Payment processing fees and costs can be confusing and unclear sometimes. Before you sign a contract, make sure that you understand how much the payment processor will take from each donation.
Pick a payment processor with a simple and straightforward billing system and cycle.
What does your payment processor’s billing cycle look like? Do they issue monthly statements? Quarterly statements? Do they take out their cut as your donations come in?
Make sure that you understand when your money is going to the payment processor before you buy the software.
You always want to make sure you have enough money on hand to complete the projects and host the events you have lined up.

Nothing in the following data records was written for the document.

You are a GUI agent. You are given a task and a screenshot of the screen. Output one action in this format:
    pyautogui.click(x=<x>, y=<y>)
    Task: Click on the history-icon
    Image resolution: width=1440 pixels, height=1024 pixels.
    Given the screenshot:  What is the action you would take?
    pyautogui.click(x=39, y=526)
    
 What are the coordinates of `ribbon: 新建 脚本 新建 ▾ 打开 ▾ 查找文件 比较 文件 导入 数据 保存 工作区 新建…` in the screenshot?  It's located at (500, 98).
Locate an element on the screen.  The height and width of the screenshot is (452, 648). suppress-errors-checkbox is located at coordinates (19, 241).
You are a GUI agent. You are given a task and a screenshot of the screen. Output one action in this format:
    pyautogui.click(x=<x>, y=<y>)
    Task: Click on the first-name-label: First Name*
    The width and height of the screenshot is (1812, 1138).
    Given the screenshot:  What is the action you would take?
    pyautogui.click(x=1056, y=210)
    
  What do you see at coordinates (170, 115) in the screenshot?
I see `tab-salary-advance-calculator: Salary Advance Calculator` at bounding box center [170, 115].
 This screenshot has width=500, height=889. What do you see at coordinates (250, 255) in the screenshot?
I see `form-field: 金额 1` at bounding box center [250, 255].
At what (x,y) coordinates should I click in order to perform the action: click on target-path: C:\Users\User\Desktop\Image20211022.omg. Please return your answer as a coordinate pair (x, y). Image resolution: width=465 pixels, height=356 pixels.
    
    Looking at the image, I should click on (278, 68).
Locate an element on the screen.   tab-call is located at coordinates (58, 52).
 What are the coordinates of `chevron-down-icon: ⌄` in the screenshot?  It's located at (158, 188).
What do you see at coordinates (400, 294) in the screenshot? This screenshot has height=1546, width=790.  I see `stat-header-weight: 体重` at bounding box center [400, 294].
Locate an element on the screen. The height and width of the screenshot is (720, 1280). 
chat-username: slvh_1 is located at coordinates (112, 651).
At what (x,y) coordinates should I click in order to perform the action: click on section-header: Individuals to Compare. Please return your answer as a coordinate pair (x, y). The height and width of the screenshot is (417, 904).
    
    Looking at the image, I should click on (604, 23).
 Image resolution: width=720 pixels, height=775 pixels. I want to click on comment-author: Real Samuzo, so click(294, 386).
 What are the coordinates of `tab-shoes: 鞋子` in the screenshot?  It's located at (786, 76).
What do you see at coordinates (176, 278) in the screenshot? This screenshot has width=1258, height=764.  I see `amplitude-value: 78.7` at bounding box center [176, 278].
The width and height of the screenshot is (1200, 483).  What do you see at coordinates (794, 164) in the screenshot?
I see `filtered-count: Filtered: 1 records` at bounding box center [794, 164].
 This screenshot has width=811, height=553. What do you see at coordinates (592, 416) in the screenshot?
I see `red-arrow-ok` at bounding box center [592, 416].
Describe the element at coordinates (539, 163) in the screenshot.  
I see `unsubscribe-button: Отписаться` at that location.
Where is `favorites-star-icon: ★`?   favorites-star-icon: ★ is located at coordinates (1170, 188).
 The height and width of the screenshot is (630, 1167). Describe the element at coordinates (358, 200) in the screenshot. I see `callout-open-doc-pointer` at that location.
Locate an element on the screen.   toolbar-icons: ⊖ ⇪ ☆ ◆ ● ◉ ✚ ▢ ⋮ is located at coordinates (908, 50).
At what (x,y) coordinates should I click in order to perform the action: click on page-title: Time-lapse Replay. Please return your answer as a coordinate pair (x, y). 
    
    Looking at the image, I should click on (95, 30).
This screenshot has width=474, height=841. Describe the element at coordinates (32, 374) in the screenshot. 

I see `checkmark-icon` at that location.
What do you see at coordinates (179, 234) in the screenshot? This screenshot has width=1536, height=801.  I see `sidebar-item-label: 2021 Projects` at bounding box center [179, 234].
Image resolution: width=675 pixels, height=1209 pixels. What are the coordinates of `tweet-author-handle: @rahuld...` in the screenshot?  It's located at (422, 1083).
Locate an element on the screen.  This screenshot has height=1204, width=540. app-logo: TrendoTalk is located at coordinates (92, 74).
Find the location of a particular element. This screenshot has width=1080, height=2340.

If you don’t, you might find yourself in a sticky financial situation.
Knowing when and where your nonprofit’s funds are going is crucial for long-term financial success.
Just like you need to understand the fees that a payment processor charges, you must know when the processor will deposit the funds into your nonprofit’s bank account.
Payment Processing Security Best Practices
Security is one of the most important components of payment processing.
Not only do you need to keep your organization’s data safe, but you also have to protect your donors’ information from being stolen by fraudsters.
Read on to learn more about payment processing security best practices.
Payment Processing Security Best Practices
Choose a processor that adheres to the Payment Card Industry’s Data Security Standards (PCI DSS).
The Payment Card Industry’s Data Security Standards (PCI DSS) are a set of rules that were put in place to protect consumers, donors, merchants, nonprofits, and anyone else that uses an online donation or payment form.
Adherence to PCI DSS means that your nonprofit is less likely to put your donors (or your organization, for that matter!) at risk for a security or data breach.
Choose a payment processor that maintains the highest level of PCI-compliance.
Without PCI-compliance, your nonprofit is at a much greater risk of compromising your donors’ information and your own data. You might even lose the ability to process donations if your payment processor isn’t PCI compliant.
Additionally, your nonprofit could face fines for every donation that you accept during a period of non-compliance.
The financial, legal, and moral implications of non-compliance make this security feature a must.
PCI compliance is a non-negotiable security feature. If a payment processor doesn’t adhere to the highest level of PCI compliance, your nonprofit should not use it.
Look for comprehensive security features.
Aside from maintaining the highest level of PCI-compliance, there are numerous other security measures that your payment processor might offer that can help keep your nonprofit’s data and your donors’ info safe.
Some of these security features will be standard and won’t cost your nonprofit anything extra. Others can be added onto a payment processing plan for a small additional cost.
An example of an additional security feature is AVS (Address Verification System). AVS checks the address that a donor uses during a donation process with the address on file with their credit card company. If the two don’t match up or if they look suspicious in any way, the payment processor will pause the transaction and alert the nonprofit.
Having a suite of security features at your disposal can give your nonprofit peace of mind. It also greatly reduces the risk of fraud and online theft of donor data or sensitive nonprofit information.
Nonprofits lose an average of $85,000 a year due to fraud and theft. Think about how much lower that number would be if every nonprofit had taken greater security precautions.
Researching a payment processor’s security features is a crucial part of the buying process. If a payment processor has a limited number of security measures, your nonprofit would do well to select another processor. If, on the other hand, you have a whole host of security features to choose from, you know that your data will be safe no matter what.
Understanding a payment processor’s security features is tantamount when purchasing software. Make sure that the payment processor you choose has the security features that you want and need.